I managed to boil this down a bit to the armhf build of mesa being the issue. First of all, to get panthor working for armhf binaries, I built the same mesa as on the host Debian but in a debian armhf chroot, then copied out the resulting libraries into the host system's /usr/lib/arm-linux-gnueabihf/
, and I have the required dependencies installed via apt's multiarch feature.

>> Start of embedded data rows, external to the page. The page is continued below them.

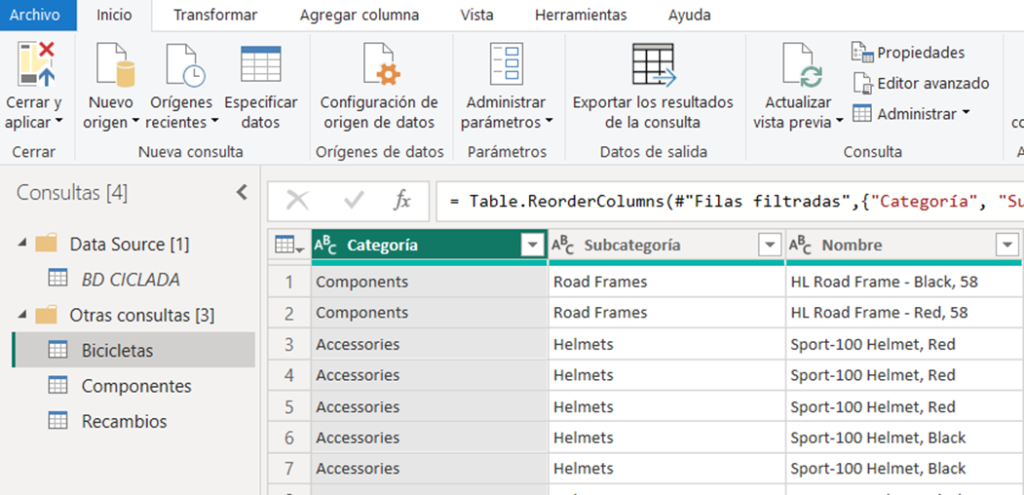
Task: Open Nuevo origen data source icon
Action: pyautogui.click(x=111, y=65)
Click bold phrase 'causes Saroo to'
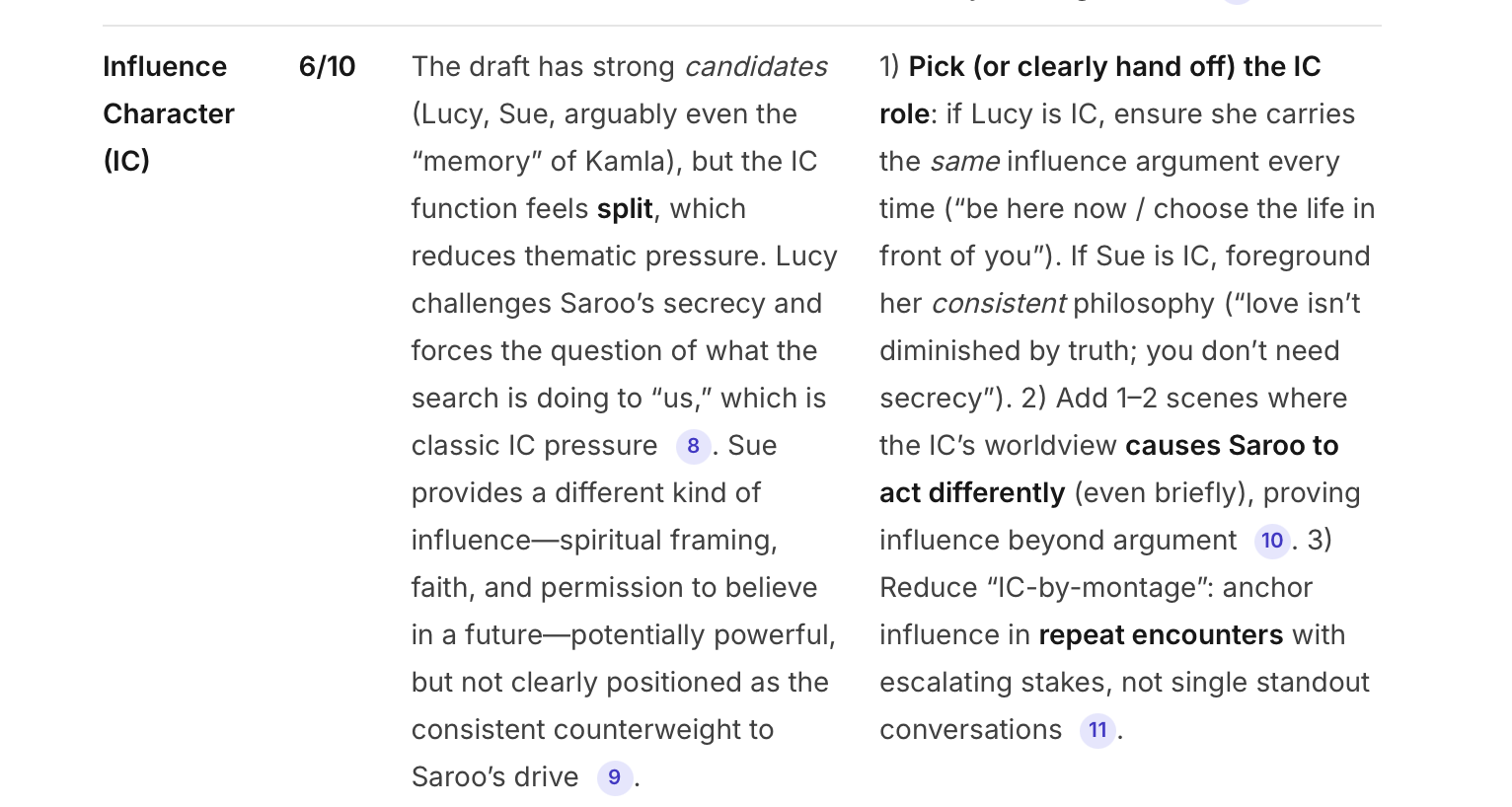This screenshot has width=1512, height=807. pyautogui.click(x=1231, y=446)
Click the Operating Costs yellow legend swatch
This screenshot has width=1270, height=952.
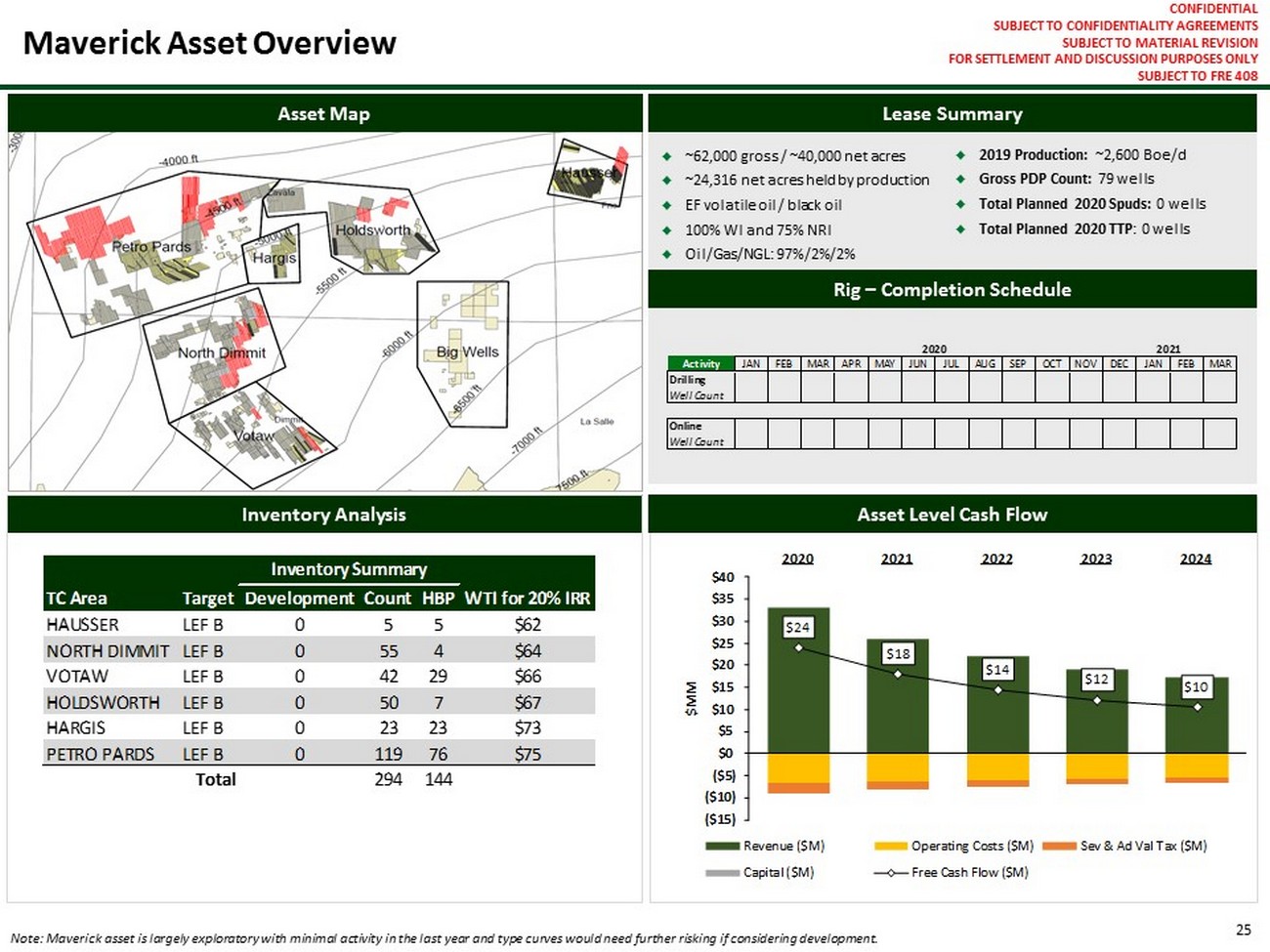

The games in question (Dex and Va11-Halla) work fine with LIBGL_ALWAYS_SOFTWARE=1, but they lock up when running on the real GPU. So I did an apitrace
of Dex where I first set MESA_GL_VERSION_OVERRIDE=3.1 and MESA_GLSL_VERSION_OVERRIDE=310. This apitrace is attached. When playing this back on the 64-bit apitrace on the real GPU, the playback works fine, but there are a bunch of messages like:
2830: message: shader compiler issue 1: MESA_SHADER_FRAGMENT shader: 13 inst, 0.500000 cycles, 0.000000 fma, 0.125000 cvt, 0.062500 sfu, 0.500000 v, 0.250000 t, 0.000000 ls, 8 quadwords, 2 threads, 0 loops, 0:0 spills:fills
2830: message: shader compiler issue 1: MESA_SHADER_POSITION shader: 10 inst, 3.000000 cycles, 0.093750 fma, 0.000000 cvt, 0.062500 sfu, 0.000000 v, 0.000000 t, 3.000000 ls, 8 quadwords, 2 threads, 0 loops, 0:0 spills:fills
2830: message: shader compiler issue 1: MESA_SHADER_VARYING shader: 3 inst, 3.000000 cycles, 0.000000 fma, 0.000000 cvt, 0.000000 sfu, 0.000000 v, 0.000000 t, 3.000000 ls, 8 quadwords, 2 threads, 0 loops, 0:0 spills:fills
3035: message: shader compiler issue 1: MESA_SHADER_POSITION shader: 30 inst, 3.000000 cycles, 0.343750 fma, 0.062500 cvt, 0.062500 sfu, 0.000000 v, 0.000000 t, 3.000000 ls, 16 quadwords, 2 threads, 0 loops, 0:0 spills:fills
3035: message: shader compiler issue 1: MESA_SHADER_VARYING shader: 0 inst, 0.000000 cycles, 0.000000 fma, 0.000000 cvt, 0.000000 sfu, 0.000000 v, 0.000000 t, 0.000000 ls, 0 quadwords, 2 threads, 0 loops, 0:0 spills:fills
3035: message: shader compiler issue 1: MESA_SHADER_FRAGMENT shader: 8 inst, 0.093750 cycles, 0.000000 fma, 0.093750 cvt, 0.000000 sfu, 0.000000 v, 0.000000 t, 0.000000 ls, 8 quadwords, 2 threads, 0 loops, 0:0 spills:fills
I then installed apitrace:armhf in my chroot and executed it from the outside. When replaying the trace, it locks up the system. Ergo, there is an OpenGL command sequence that can cause this lockup through panthor on armhf. The apitrace is attached.